События в Берлине. Сегодняшние газеты сообщают, что Бломберг и Фрич, два человека, которые создали германскую армию, уволены. Гитлер сам стал чем-то вроде верховного главнокомандующего, взяв на себя полномочия министра обороны. Появляются два новых генерала: Вильгельм Кейтель в качестве начальника штаба верховного командования и Вальтер Браухич в качестве главнокомандующего сухопутных войск вместо Фрича. Риббентроп заменил Нейрата на посту министра иностранных дел. Шахт уволен, вместо него Вальтер Функ. Геринга — странно! — сделали фельдмаршалом. Что за всем этим стоит? Заседание рейхстага, которое было назначено на 30 января, а затем отложено, должно состояться 20 февраля. Тогда мы, возможно, все узнаем.



Дневники дрейфующей станции "Северный Полюс-1"
Иван Папанин
, 43 года, начальник станции:
25 декабря.
Ночью я не спал: все время прислушивался к ветру. Снег с шумом падал на крышу палатки, и порой мне казалось, что я лежу в большом барабане во время исполнения походного марша...
Порывами ветра сорвало антенну; Эрнст пытался ее починить, но не смог удержаться на ногах при таком шторме.

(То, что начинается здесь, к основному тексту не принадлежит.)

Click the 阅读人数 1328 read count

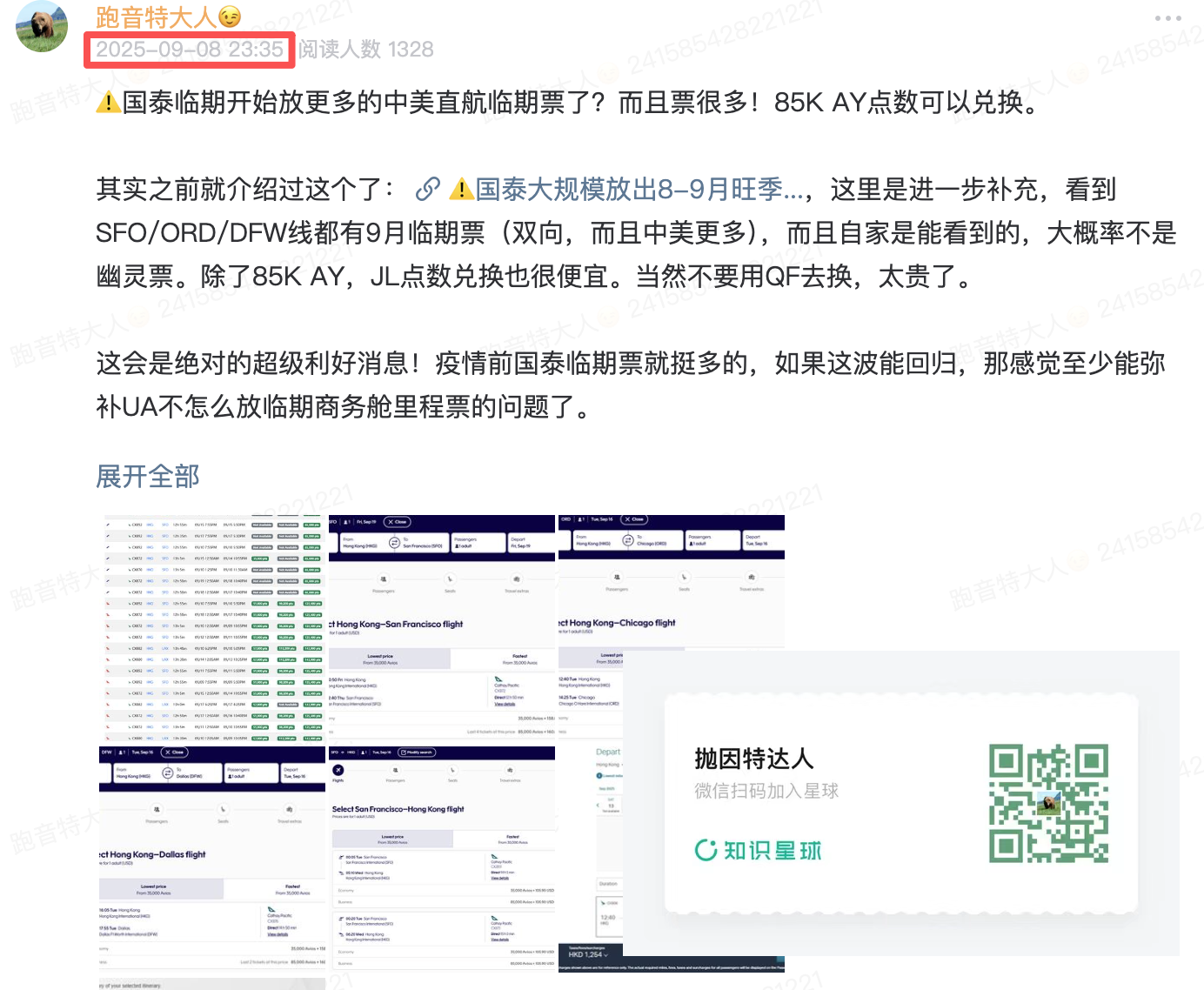click(x=366, y=50)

Нынче у нас тоже торжество: день рождения Петровича, и поэтому утром мы выпили по рюмке коньяку, а затем отправились на улицу, чтобы как-нибудь подвязать антенну.

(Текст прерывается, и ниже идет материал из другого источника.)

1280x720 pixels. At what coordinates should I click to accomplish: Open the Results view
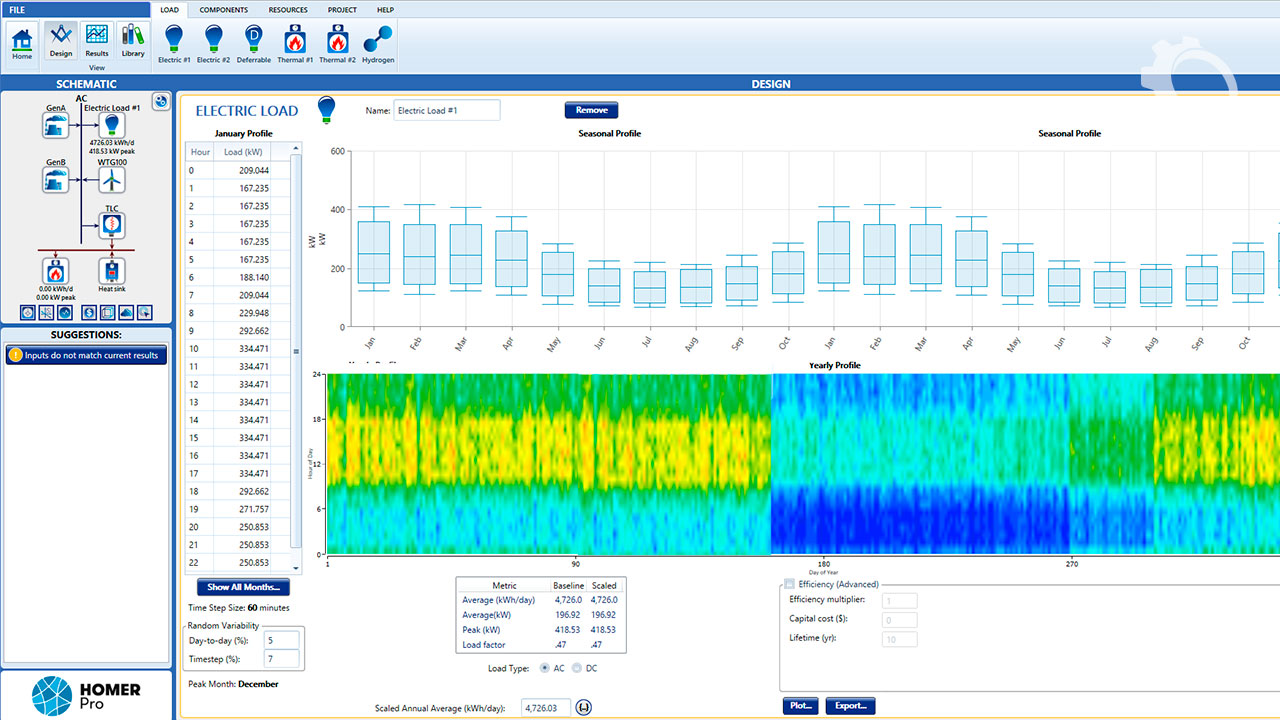click(x=97, y=43)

Пришлось бороться с ветром, и со снегом, и с морозом. Только к полудню закончили ремонт.
Эрнст сказал:
— Вряд ли нам удастся сейчас передавать радиограммы, но для приема их антенна вполне пригодна.
Петрович наколол ведро льда и приготовил свой перегонный аппарат, чтобы добыть дистиллированную воду.
Как только утихнет ветер, нам нужно будет снова делать гидрологическую станцию: производить промер глубин океана, брать пробы воды с разных горизонтов.
Пурга засыпала снегом вход в палатку. Дважды я очищал фартук тамбура от снега, а перед вечером опять все занесло...
Перед тем как передать метеорологическую сводку на остров Рудольфа, мы надели малицы и снова пошли налаживать антенну. Натянули и укрепили ее, связали оборванные места: как будто привели в порядок.
Эрнст занялся установлением связи. Он доволен: на острове Рудольфа нас услышали. Сообщили, что для нас есть двадцать радиограмм.
Такое обилие корреспонденции очень заинтересовало всех, и Эрнст начал прием.
Среди радиограмм оказалось много новогодних приветствий и от знакомых, и от незнакомых людей.
Мы лежали в спальных мешках, а Теодорыч читал нам каждую радиограмму с Родины.